____ Document text
General information
- Location: Al Rayyan Al Qadeem Street, Ar-Rayyan Municipality Qatar
- Coordinates: 25°18′05″N 51°27′40″E﻿ / ﻿25.30152°N 51.46112°E
- Owner: Qatar Rail
- Operator: Doha Metro
- Platforms: 2
- Tracks: 2

Construction
- Structure type: Underground
- Parking: Yes
- Accessible: Yes

Other information
- Website: http://www.qr.com.qa/

History
- Opened: 10 December 2019

Services
| Preceding station | Doha Metro |  |  | Following station |
| Al Shaqab towards Al Riffa |  | Green Line |  | Al Messila towards Al Mansoura |

Location

= Al Rayyan Al Qadeem station =

Subway station in Doha, Qatar

Al Rayyan Al Qadeem station is a station on the Doha Metro's Green Line. It serves the municipality of Al Rayyan, specifically Old Al Rayyan, Lebday, and other suburbs of Al Rayyan City. It is situated on Al Rayyan Al Qadeem Street in the Lebday district.
________
● **Exercise**: Decide whether each statement agrees with the Al Rayyan Al Qadeem station text, answering yes or no and quoting the words of the text that settle it: (a) the station is built above ground, (b) the station opened in December 2019, (c) the station has three platforms.
____ Supplied records
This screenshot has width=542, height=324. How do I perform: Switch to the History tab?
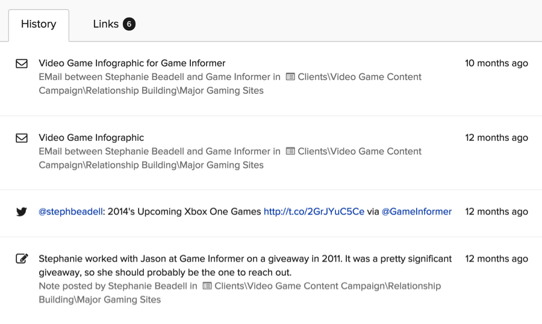click(x=39, y=25)
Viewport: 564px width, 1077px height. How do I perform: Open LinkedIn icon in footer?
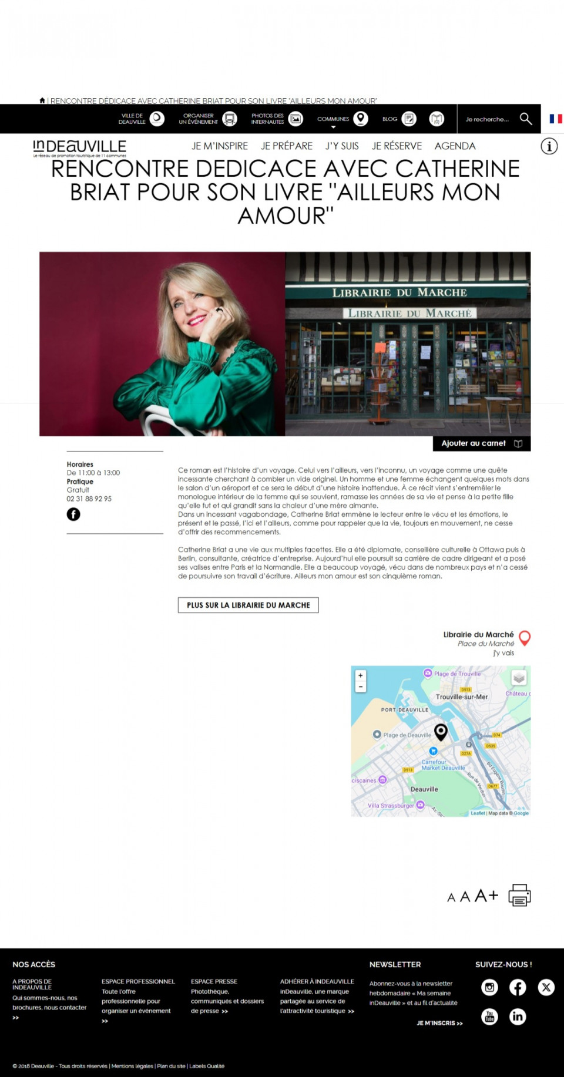pos(518,1017)
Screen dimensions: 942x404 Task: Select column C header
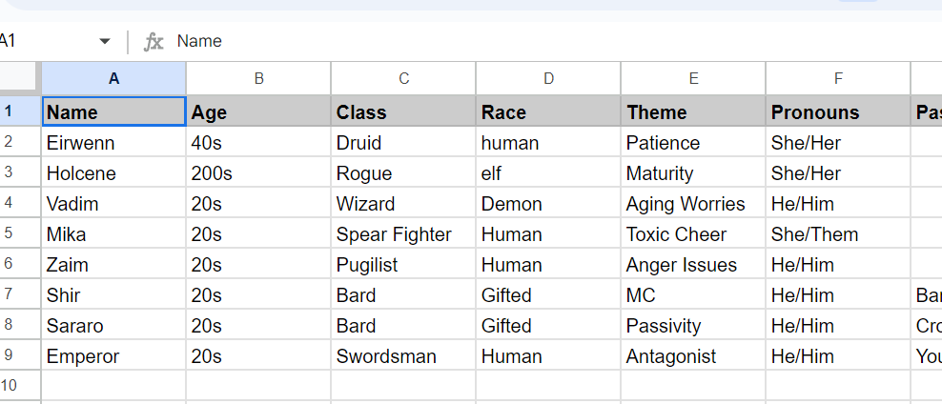coord(403,78)
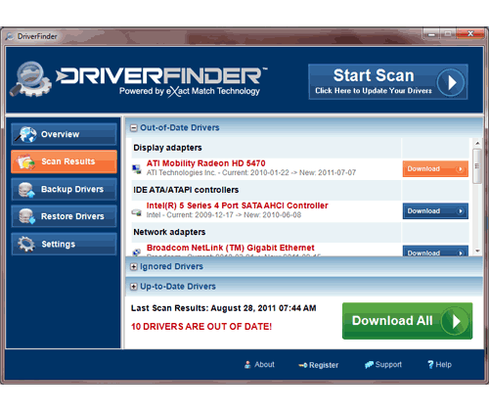Click the Start Scan play arrow icon
Screen dimensions: 489x411
pyautogui.click(x=451, y=82)
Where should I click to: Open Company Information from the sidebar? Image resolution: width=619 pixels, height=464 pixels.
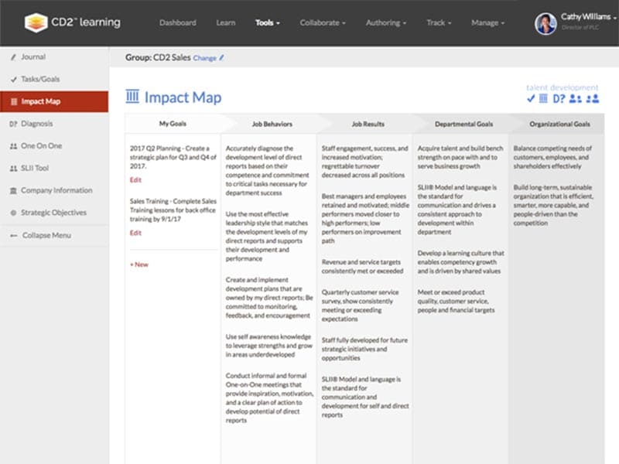pos(56,190)
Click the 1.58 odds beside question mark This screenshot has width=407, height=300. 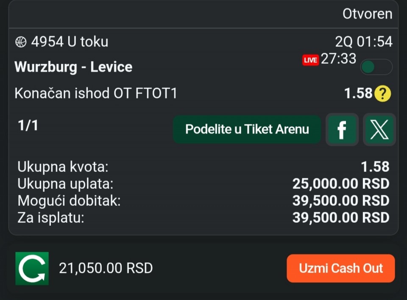coord(358,93)
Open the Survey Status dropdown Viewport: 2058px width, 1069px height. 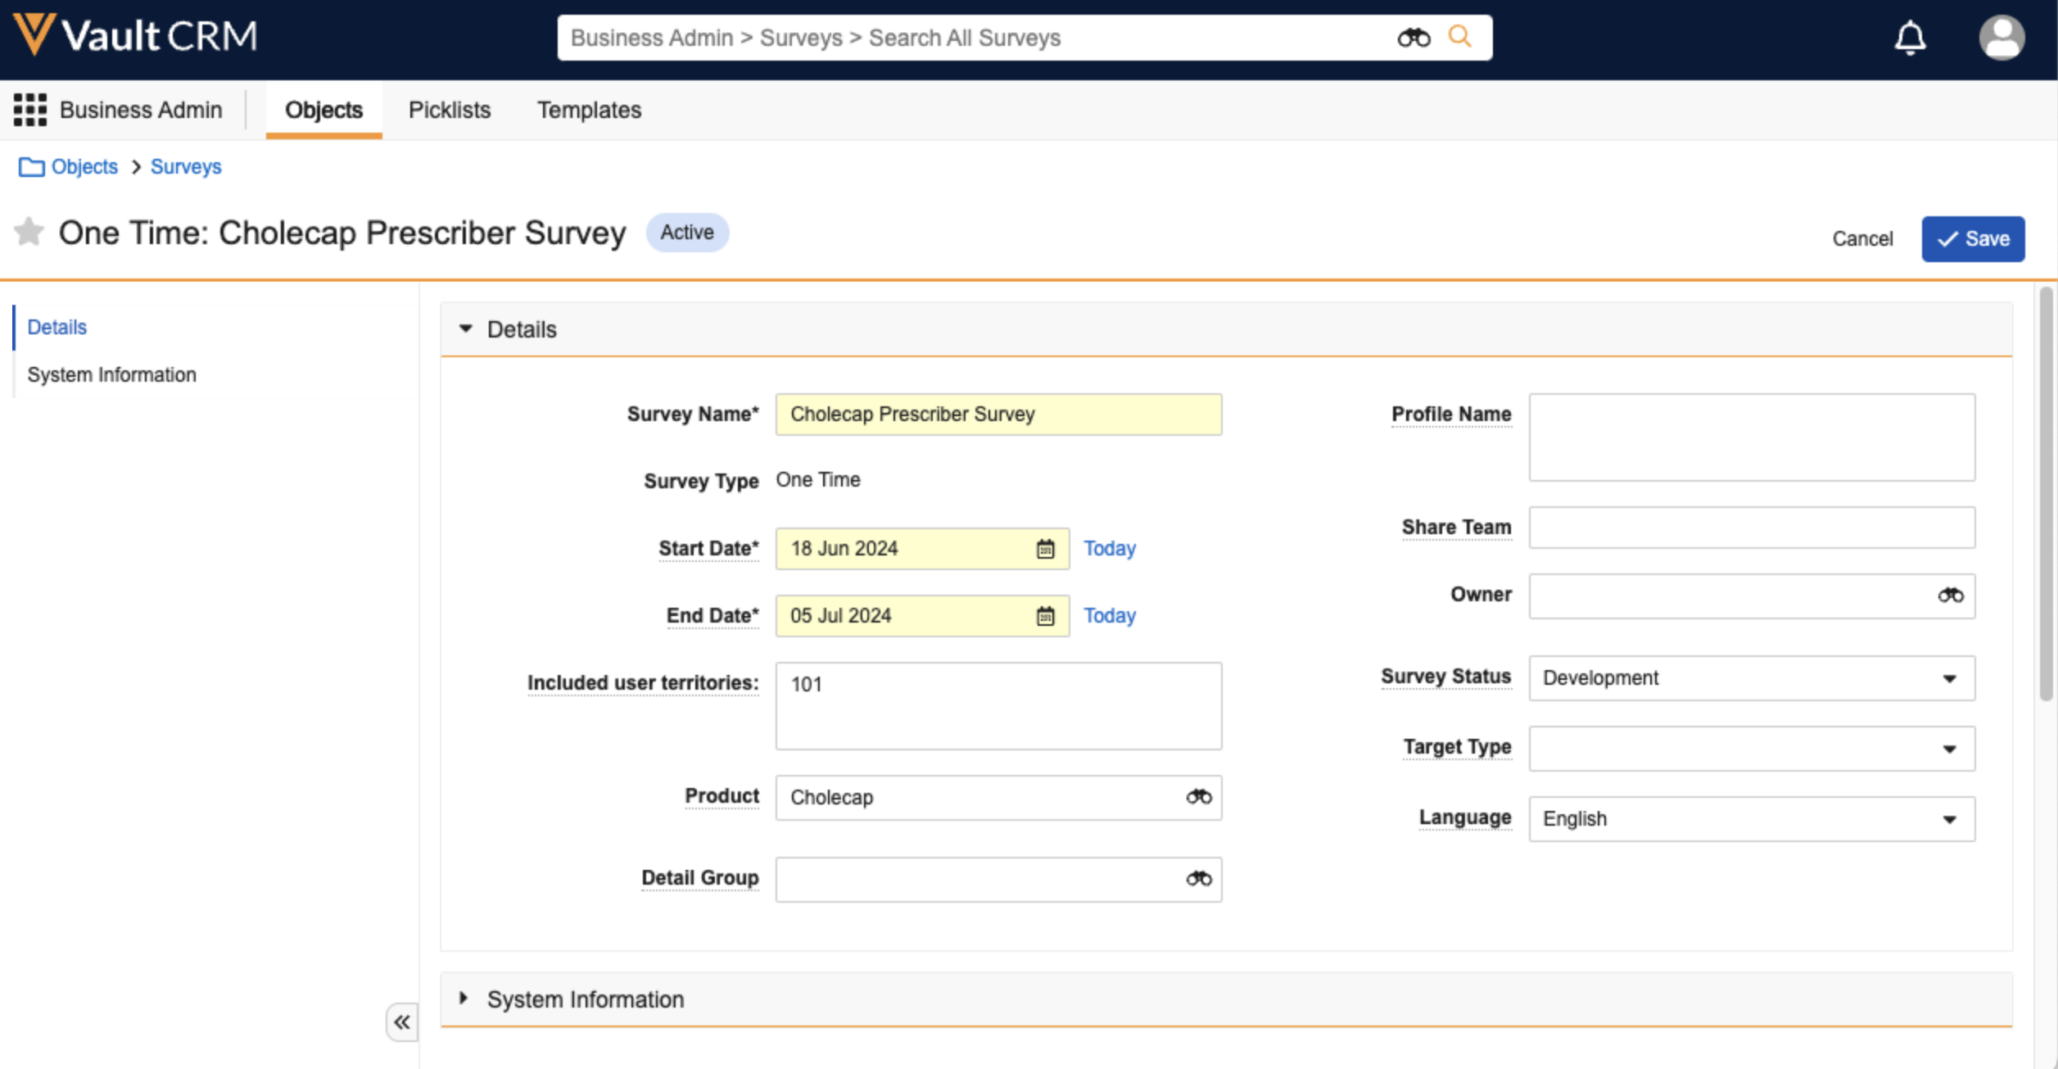[1751, 678]
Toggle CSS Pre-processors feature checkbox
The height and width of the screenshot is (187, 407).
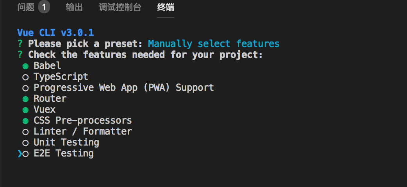coord(26,121)
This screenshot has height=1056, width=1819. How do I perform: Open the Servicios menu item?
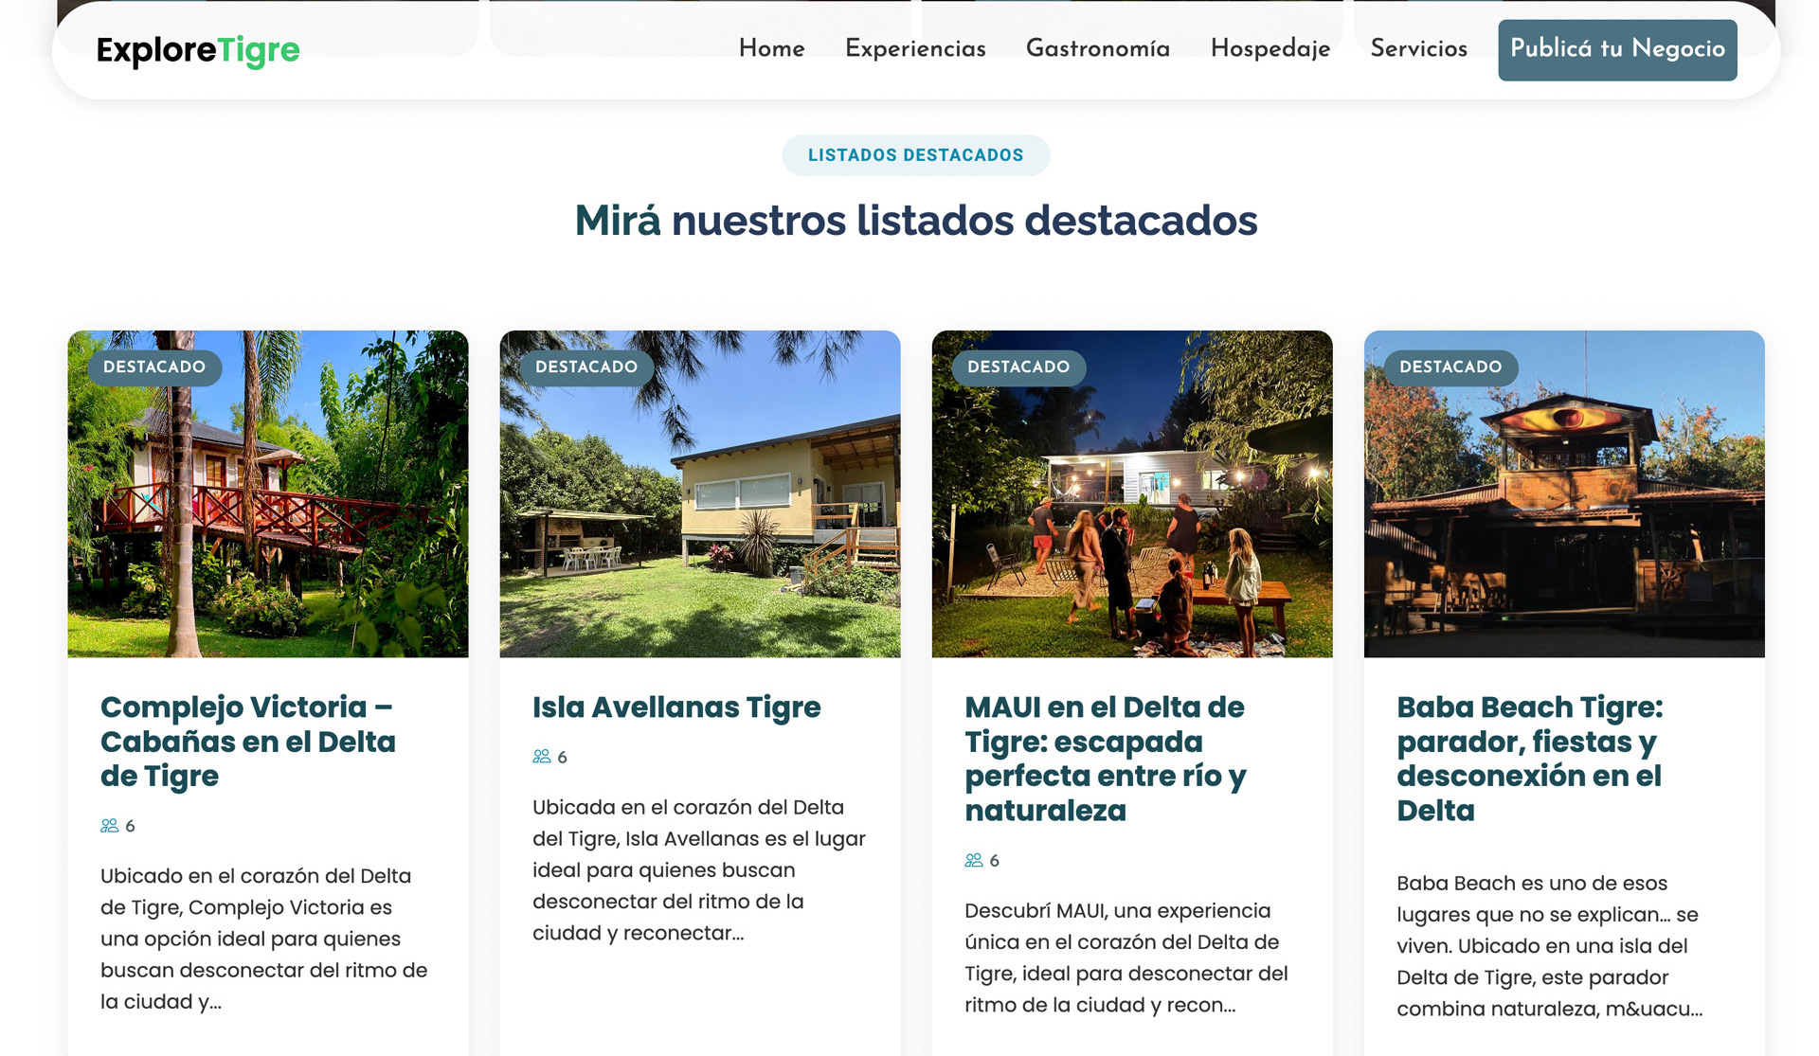(1416, 48)
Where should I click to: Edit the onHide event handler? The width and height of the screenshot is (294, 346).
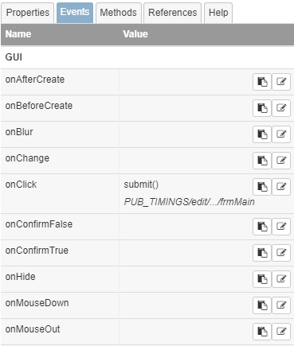pyautogui.click(x=281, y=279)
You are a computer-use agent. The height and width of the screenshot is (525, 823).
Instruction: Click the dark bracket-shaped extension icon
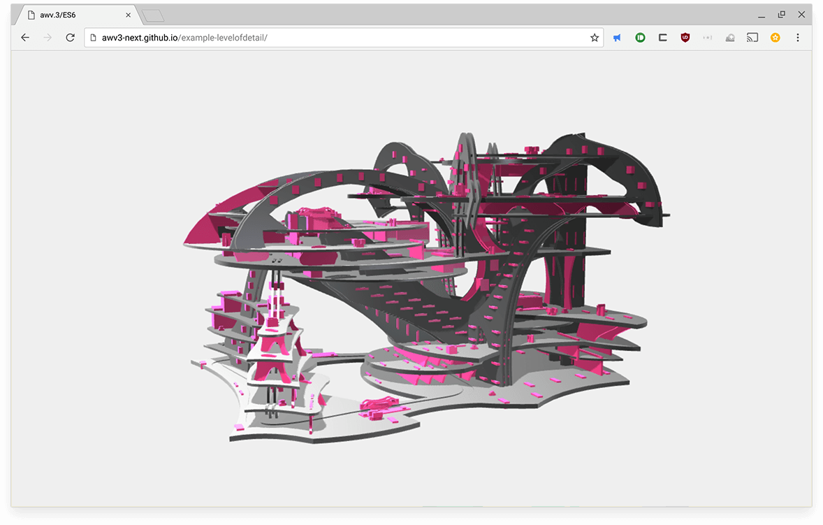point(662,38)
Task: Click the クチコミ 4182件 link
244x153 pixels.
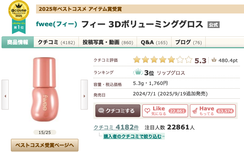Action: click(x=116, y=127)
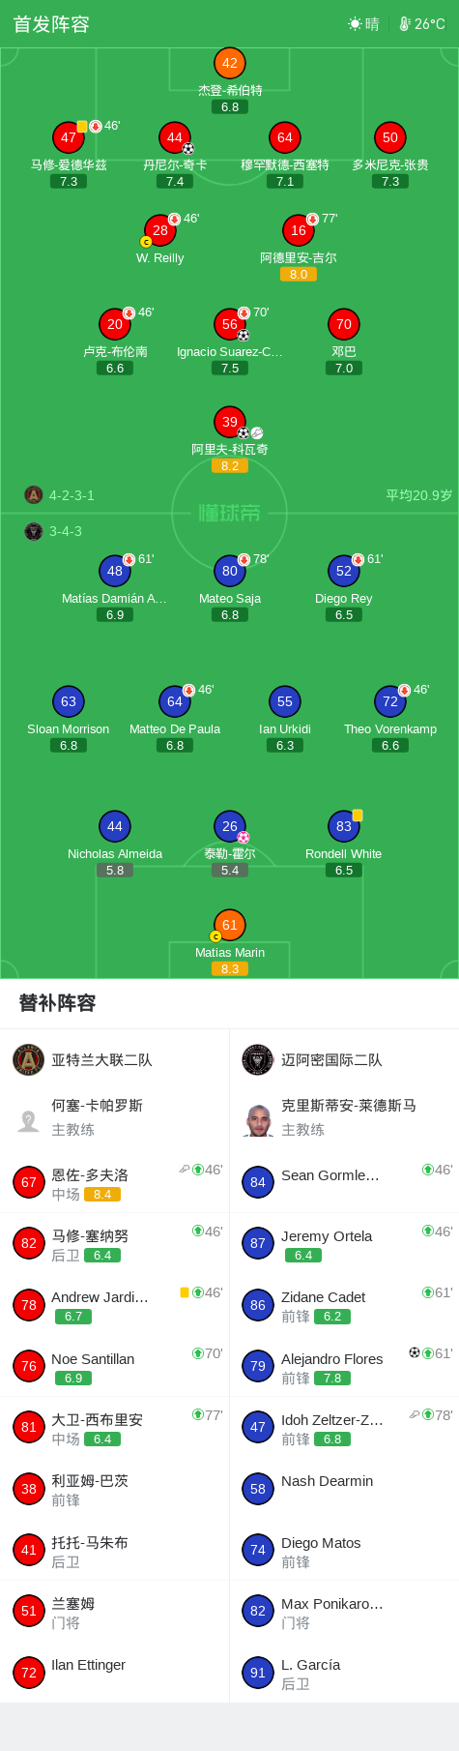Open 迈阿密国际二队 team logo
Screen dimensions: 459x1751
pyautogui.click(x=258, y=1059)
________
● **Finished task**:
(a) No: "Structure type: Underground"
(b) Yes: "Opened: 10 December 2019"
(c) No: "Platforms: 2"